The process would be better understood through the code that I write forthwith.

In [None]:
def SimulateSample(series, mu=0, n=7, m=1000):
    x_bars = []
    cdf = []
    
    for _ in range(m):
        xs = random.sample(list(series), n)
        x_bar = np.mean(xs)
        x_bars.append(x_bar)
        
    #cdf.append(EvalCdf(means, x) for x in means)
    #ci = np.percentile(means, 5), np.percentile(means, 95)
    #std_error = RMSE(means, mu)
    
    #print('Confidence Interval: ', ci)
    #print('rmse: ', std_error)
    return x_bars

def EvalCdf(sample, x):
    count = 0
    
    for i in sample:
        if i <= x:
            count += 1
    prob = count / len(sample)
    return prob

***What is a Cumulative Distribution Function or CDF?***

Please refer to my notebook; [Introduction: Analytic distribution w/ Volkswagen](https://www.kaggle.com/ritikpnayak/introduction-analytic-distribution-w-volkswagen) to read about it

In [None]:
x_bars_ms = SimulateSample(ms, mu=66.08900)
x_bars_rs = SimulateSample(rs, mu=69.169000)
x_bars_ws = SimulateSample(ws, mu=68.054000)

In [None]:
print('rmse of x_bars_ms: ', RMSE(x_bars_ms, 66.08900))
print('rmse of x_bars_rs: ', RMSE(x_bars_rs, 69.169000))
print('rmse of x_bars_ws: ', RMSE(x_bars_ws, 68.054000))
print('\n')
print('90% Confidence Interval of x_bars_ms: ', np.percentile(x_bars_ms, 5), np.percentile(x_bars_ms, 95))
print('90% Confidence Interval of x_bars_rs: ', np.percentile(x_bars_rs, 5), np.percentile(x_bars_rs, 95))
print('90% Confidence Interval of x_bars_ws: ', np.percentile(x_bars_ws, 5), np.percentile(x_bars_ws, 95))

In [None]:
cdf_ms = [EvalCdf(sorted(x_bars_ms), x) for x in sorted(x_bars_ms)]
cdf_rs = [EvalCdf(sorted(x_bars_rs), x) for x in sorted(x_bars_rs)]
cdf_ws = [EvalCdf(sorted(x_bars_ws), x) for x in sorted(x_bars_ws)]

In [None]:
plt.figure(figsize = (15, 8))

plt.plot(sorted(x_bars_ms), cdf_ms)
plt.axvline(np.percentile(x_bars_ms, 5), 0, ls = '--', color = 'blue')
plt.axvline(np.percentile(x_bars_ms, 95), 0, ls = '--', color = 'blue')
plt.axvline(np.mean(x_bars_ms), 0, ls = ':', color = 'red')
plt.axvline(np.mean(ms), 0, ls = ':', color = 'green')

In [None]:
plt.figure(figsize = (15, 8))

plt.plot(sorted(x_bars_rs), cdf_rs)
plt.axvline(np.percentile(x_bars_rs, 5), 0, ls = '--', color = 'blue')
plt.axvline(np.percentile(x_bars_rs, 95), 0, ls = '--', color = 'blue')
plt.axvline(np.mean(x_bars_rs), 0, ls = ':', color = 'red')
plt.axvline(np.mean(rs), 0, ls = ':', color = 'green')

In [None]:
plt.figure(figsize = (15, 8))

plt.plot(sorted(x_bars_ws), cdf_ws)
plt.axvline(np.percentile(x_bars_ws, 5), 0, ls = '--', color = 'blue')
plt.axvline(np.percentile(x_bars_ws, 95), 0, ls = '--', color = 'blue')
plt.axvline(np.mean(x_bars_ws), 0, ls = ':', color = 'red')
plt.axvline(np.mean(ws), 0, ls = ':', color = 'green')

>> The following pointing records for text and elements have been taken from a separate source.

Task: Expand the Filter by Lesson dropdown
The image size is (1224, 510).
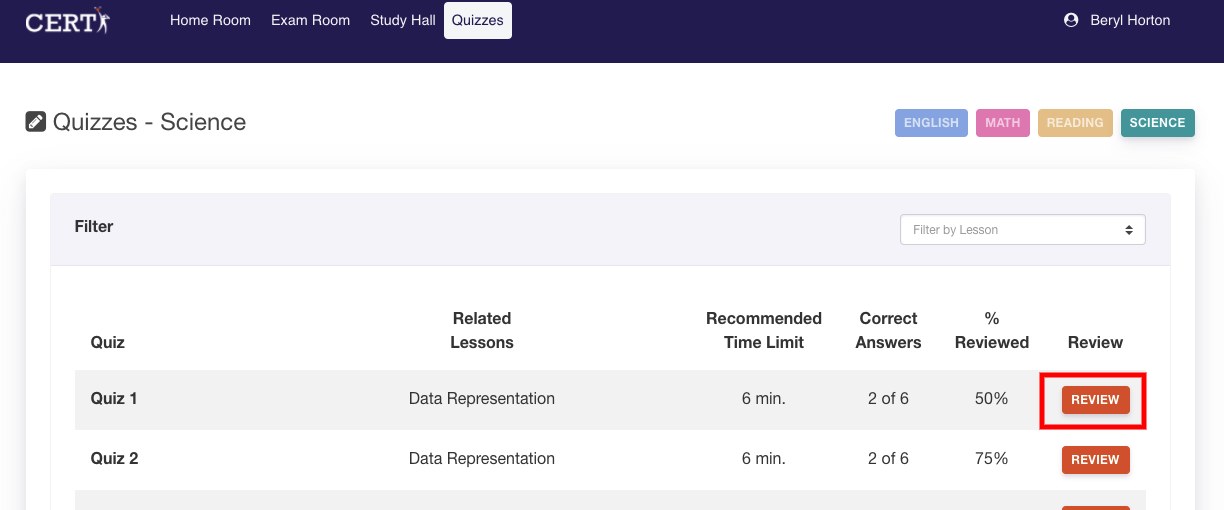Action: pos(1022,230)
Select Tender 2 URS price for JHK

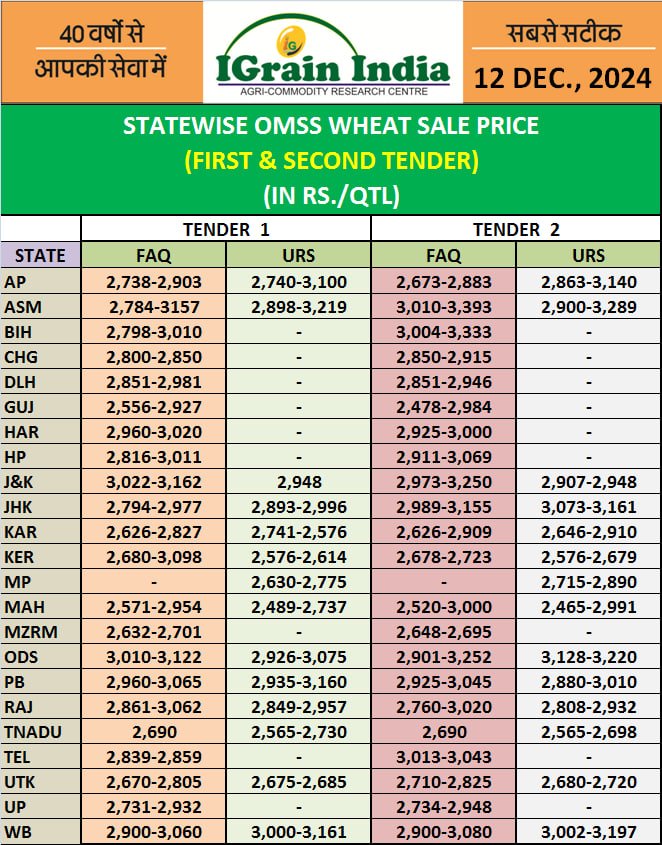coord(588,506)
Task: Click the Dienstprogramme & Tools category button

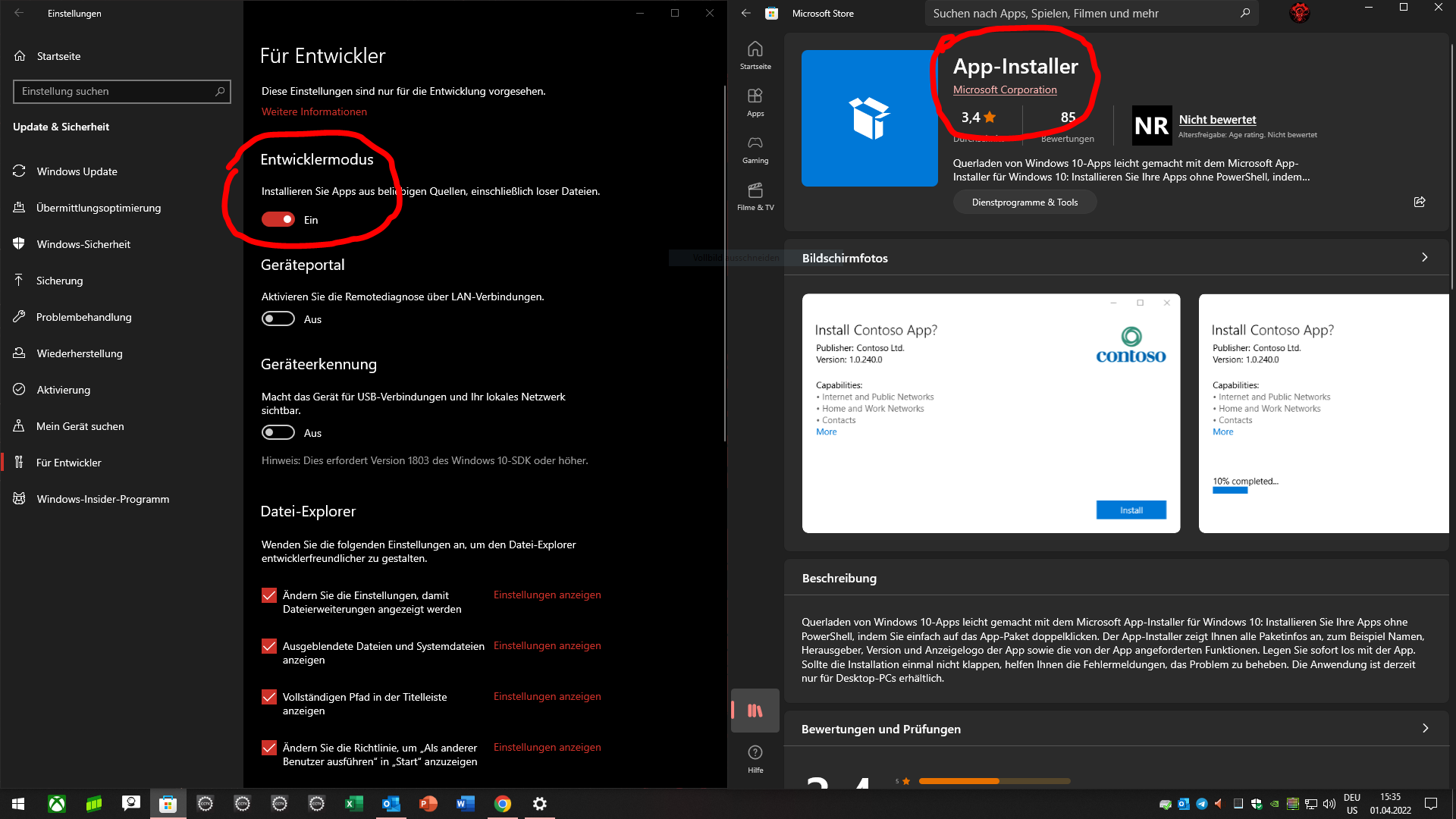Action: [1025, 202]
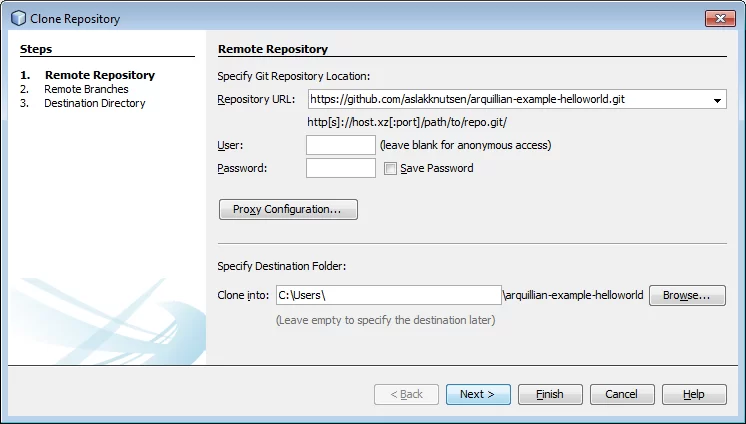Click the disabled Back button
The width and height of the screenshot is (746, 424).
click(x=406, y=394)
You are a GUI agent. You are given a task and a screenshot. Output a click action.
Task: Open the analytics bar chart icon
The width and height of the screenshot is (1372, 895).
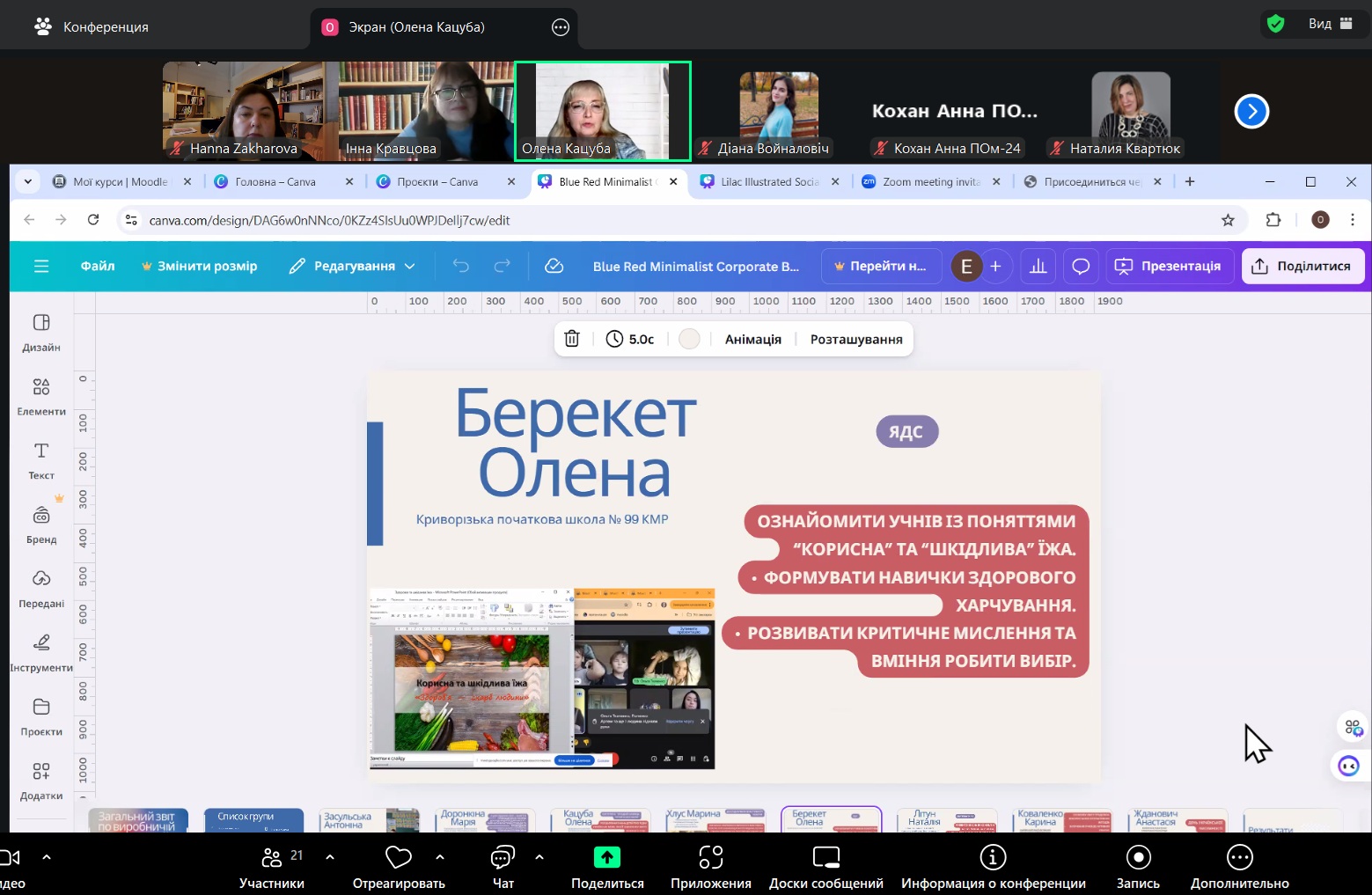coord(1038,266)
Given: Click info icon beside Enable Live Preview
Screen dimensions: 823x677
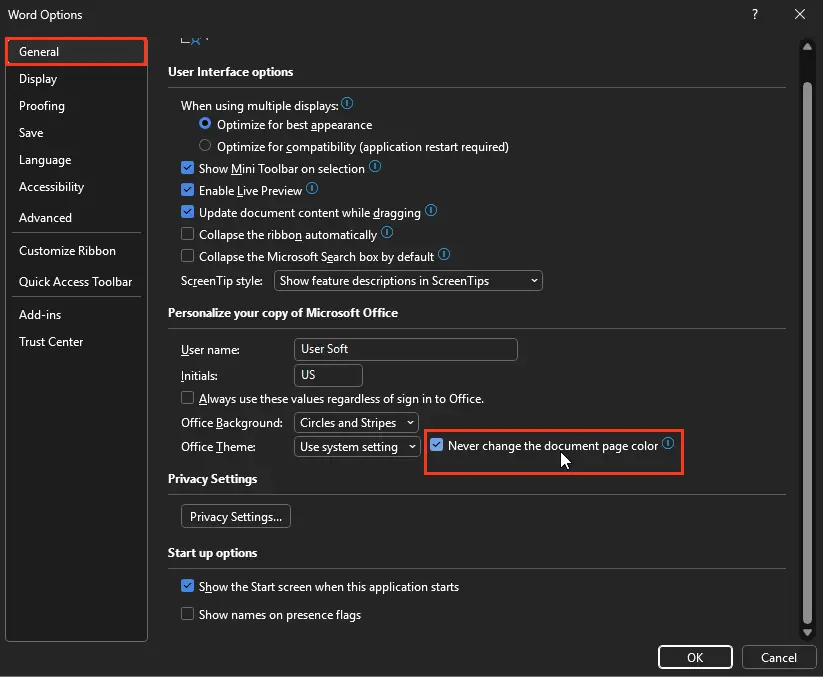Looking at the screenshot, I should pyautogui.click(x=312, y=189).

***What do the graphs show?***

1. The confidence intervals (in blue). The values of the CIs shown above have the obvious meaning, one can leave a comment if in case, doubtful.
2. The sample mean (in red).
3. The population mean (in green). 

***What can be concluded?***

1. The vertical lines representing the sample mean and the mu almost overlap in all of the above graphs.
2. This shows that the sample mean or x_bar undoubtedly represents the whole of the population or its mean mu.
3. Therefore, we can say that there is a little difference in the x_bar and mu thus depicting that the sample mean is representative of whole of the population with a standard error of the respective RMSE values.